__Extracted text__.
------------------------
Mum talked about Gustav Hamel, how he had been a well-known aviator in the early days of powered flight before the First World War. His main exploit she said was being the pilot for the first ever air mail flight. She said he had been killed in a crash shortly before the war. The only record I saw of this was a picture postcard commemorating the air mail flight.
Much more information about Gustav Hamel relates to the early history of Hendon airfield where Claude Grahame-White was energetically developing and promoting flying.
'One of the first pilots who flew from Hendon during this period and who was soon to rival Grahame-White as Britains most dashing aviator, was Gustav Hamel, the Eton-educated son of the Royal Physician, with a penchant for large powerful Mercedes motor-cars and flying. He was twenty six years old when he learned to fly at the Bleriot school at Pau in 1910 and his first flight of note occurred on 24th March 1911 when he flew from Hendon to Brooklands in a record 58 minutes, after that his name was seldom out of the headlines'[i]
The exploit that he is best remembered for took place on Saturday 9th September 1911. Flying a Bleriot he covered the 21 miles between Hendon and Windsor in 10 minutes to deliver the first official airmail to the Postmaster General. Including a postcard he had written en-route.
------------------------
__Extracted records__.
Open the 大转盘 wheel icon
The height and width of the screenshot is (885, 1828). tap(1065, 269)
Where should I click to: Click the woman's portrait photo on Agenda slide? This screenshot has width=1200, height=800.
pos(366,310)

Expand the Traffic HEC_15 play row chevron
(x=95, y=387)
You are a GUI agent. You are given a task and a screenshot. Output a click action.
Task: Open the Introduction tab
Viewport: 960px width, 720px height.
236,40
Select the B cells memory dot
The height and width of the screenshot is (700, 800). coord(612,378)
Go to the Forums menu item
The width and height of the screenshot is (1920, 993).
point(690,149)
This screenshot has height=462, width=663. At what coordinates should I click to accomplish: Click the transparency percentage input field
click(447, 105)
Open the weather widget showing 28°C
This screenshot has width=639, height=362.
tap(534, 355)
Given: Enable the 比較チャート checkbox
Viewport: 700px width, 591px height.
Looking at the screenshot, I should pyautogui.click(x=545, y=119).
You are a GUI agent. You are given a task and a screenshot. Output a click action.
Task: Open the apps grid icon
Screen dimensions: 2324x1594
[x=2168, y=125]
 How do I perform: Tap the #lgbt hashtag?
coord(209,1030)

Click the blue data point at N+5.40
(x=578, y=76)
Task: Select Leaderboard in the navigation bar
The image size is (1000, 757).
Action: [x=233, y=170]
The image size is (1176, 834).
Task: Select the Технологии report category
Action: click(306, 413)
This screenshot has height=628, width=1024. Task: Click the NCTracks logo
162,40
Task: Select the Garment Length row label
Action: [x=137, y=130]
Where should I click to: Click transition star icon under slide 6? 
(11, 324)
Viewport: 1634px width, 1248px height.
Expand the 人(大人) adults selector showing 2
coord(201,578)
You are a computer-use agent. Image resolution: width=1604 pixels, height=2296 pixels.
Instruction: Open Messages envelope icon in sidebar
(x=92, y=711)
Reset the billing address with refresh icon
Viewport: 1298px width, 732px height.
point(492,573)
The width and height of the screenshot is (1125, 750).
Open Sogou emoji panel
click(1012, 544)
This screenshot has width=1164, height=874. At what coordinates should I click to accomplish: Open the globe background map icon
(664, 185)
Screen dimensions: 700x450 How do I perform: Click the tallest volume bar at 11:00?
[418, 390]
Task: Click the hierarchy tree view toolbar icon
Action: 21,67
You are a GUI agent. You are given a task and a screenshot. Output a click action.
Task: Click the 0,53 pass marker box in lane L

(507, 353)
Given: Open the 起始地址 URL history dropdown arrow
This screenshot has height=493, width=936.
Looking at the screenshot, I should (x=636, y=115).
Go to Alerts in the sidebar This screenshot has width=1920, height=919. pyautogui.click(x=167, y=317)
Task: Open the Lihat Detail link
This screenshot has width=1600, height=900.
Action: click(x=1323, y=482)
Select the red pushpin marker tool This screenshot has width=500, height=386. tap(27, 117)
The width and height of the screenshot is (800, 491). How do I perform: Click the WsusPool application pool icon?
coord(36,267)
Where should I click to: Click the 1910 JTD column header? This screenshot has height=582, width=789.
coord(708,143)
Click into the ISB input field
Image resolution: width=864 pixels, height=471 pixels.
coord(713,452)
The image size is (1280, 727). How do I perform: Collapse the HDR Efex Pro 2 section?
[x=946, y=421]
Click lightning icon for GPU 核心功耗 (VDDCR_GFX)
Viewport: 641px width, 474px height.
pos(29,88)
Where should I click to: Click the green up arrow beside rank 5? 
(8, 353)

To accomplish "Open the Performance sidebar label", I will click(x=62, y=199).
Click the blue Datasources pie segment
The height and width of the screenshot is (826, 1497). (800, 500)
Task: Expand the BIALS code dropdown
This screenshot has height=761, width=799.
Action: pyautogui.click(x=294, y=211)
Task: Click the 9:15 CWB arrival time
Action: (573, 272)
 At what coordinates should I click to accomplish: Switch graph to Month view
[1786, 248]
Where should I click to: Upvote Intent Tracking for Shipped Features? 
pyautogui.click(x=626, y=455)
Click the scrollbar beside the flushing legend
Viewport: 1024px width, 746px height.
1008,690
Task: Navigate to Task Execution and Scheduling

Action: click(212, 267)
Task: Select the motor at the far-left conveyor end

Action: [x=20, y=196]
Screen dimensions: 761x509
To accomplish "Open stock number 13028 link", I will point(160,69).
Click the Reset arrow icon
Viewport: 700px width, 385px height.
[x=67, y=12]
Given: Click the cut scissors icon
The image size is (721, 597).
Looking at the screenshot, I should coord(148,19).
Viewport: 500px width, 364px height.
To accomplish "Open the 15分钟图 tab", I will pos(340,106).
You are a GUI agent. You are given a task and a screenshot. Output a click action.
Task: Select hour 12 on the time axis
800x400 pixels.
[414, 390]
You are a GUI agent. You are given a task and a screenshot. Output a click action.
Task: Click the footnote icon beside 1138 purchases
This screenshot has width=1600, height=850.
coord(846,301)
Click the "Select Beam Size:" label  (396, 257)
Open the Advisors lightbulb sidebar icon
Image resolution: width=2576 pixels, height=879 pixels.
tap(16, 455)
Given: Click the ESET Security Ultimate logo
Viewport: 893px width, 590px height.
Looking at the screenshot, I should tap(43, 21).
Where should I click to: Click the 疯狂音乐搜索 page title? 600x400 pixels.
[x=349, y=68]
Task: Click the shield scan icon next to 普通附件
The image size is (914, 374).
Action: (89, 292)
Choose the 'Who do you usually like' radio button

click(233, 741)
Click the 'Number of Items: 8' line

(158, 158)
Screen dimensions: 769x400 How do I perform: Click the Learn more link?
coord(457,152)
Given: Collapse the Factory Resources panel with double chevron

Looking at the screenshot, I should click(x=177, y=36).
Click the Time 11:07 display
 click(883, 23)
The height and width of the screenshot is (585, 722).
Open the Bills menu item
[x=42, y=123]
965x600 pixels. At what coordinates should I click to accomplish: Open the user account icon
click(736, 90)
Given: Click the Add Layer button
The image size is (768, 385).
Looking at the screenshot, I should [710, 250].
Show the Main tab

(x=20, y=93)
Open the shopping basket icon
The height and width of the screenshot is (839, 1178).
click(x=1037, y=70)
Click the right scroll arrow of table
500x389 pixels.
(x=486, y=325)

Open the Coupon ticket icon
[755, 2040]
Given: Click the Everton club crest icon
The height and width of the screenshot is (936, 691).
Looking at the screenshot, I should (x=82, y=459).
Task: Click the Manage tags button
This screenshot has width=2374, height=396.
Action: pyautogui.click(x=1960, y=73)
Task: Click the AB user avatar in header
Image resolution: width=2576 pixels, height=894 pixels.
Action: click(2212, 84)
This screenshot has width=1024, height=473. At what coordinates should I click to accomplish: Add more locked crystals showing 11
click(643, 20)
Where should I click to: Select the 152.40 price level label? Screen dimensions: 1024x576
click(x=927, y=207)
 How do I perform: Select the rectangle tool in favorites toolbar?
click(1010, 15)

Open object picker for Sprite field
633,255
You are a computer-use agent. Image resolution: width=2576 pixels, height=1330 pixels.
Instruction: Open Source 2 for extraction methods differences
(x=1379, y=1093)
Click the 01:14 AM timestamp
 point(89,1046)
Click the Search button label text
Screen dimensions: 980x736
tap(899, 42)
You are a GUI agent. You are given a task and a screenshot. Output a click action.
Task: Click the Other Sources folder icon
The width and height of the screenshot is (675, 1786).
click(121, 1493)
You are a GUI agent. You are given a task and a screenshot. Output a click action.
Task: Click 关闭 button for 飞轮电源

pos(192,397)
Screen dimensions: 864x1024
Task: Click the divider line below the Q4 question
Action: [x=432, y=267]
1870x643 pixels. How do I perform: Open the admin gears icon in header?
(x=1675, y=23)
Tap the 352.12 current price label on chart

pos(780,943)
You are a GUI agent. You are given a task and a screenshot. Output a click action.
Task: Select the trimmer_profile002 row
------------------------
__Task set__.
1. Repeat word for word the part of the Gustav Hamel passage starting at "Much more information" and ending at "and promoting flying.".
2. Carry on the account of Gustav Hamel from the point where it stops.
The records were taken from a separate source.

__Results of the exercise__.
1.
Much more information about Gustav Hamel relates to the early history of Hendon airfield where Claude Grahame-White was energetically developing and promoting flying.

2.
Late in 1913, looping the loop was perfected and became a popular event during the many public displays. On January 2nd 1914, Hamel took Miss Trehawke Davis aloft to experience a loop, and she thus became the first woman in the world to do so.
Other references to Gustav Hamel help track the early days of powered flight and demonstrate the excitement their endeavours engendered at the time.
27th July 1912 The Hinkley Times reported;
'Mr Gustav Hamel, the famous aviator, brought his aeroplane to the Outwoods and gave a demonstration of powered flight. This would have been the first time that most Hinckley people had witnessed a motorised aeroplane.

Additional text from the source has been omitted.